State how many lines in the items below contain the word "accomplish". Reply with the number alone.

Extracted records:
════════════════

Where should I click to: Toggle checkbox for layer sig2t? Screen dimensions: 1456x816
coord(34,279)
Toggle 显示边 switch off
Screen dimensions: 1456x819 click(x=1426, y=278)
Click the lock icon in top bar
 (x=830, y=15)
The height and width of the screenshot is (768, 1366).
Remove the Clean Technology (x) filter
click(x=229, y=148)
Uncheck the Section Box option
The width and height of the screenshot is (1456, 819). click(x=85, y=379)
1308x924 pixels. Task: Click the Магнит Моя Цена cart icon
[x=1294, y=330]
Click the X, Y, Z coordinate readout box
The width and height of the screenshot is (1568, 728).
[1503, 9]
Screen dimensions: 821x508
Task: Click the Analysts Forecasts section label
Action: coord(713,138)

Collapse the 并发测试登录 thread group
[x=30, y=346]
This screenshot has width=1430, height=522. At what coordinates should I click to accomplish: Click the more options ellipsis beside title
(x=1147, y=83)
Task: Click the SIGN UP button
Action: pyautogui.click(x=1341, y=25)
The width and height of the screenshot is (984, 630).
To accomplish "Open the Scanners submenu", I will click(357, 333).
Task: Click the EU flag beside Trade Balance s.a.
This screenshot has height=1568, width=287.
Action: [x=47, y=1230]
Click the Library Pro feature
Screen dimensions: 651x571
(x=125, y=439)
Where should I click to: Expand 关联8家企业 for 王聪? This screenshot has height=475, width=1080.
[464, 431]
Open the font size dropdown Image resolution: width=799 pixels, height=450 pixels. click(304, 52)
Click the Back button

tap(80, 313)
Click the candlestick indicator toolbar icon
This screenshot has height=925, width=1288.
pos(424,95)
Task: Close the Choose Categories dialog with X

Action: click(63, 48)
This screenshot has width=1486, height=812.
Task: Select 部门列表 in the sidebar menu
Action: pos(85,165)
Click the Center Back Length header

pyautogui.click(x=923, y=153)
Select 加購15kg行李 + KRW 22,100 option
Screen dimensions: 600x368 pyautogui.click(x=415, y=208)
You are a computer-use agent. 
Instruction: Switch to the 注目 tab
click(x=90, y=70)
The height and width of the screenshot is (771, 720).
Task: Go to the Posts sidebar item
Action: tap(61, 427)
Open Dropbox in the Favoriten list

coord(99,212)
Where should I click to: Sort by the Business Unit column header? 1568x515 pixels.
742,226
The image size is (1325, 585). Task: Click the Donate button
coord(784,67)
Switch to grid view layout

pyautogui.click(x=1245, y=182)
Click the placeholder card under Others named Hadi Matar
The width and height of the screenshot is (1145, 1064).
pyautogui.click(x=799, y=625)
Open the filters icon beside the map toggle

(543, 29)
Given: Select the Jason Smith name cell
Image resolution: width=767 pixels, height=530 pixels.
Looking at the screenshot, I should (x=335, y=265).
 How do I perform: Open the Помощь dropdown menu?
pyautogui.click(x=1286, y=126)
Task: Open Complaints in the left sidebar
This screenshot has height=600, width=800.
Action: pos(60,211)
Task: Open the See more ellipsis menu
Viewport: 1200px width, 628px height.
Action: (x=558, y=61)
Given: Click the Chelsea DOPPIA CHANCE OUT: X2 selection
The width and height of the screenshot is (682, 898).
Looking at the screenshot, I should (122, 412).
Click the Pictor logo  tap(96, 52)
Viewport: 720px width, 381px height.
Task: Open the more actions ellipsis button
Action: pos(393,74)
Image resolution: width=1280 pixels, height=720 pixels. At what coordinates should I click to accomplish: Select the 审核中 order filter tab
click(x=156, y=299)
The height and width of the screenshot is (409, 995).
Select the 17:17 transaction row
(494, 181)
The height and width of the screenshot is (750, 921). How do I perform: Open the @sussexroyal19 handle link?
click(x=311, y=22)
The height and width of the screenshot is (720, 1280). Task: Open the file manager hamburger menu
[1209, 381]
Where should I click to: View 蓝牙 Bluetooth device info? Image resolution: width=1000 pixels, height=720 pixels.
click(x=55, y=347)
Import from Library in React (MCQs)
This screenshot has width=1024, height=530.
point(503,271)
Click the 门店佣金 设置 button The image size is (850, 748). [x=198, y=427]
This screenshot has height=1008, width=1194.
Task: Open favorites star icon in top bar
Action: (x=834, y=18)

════════════════

- **Final result**
3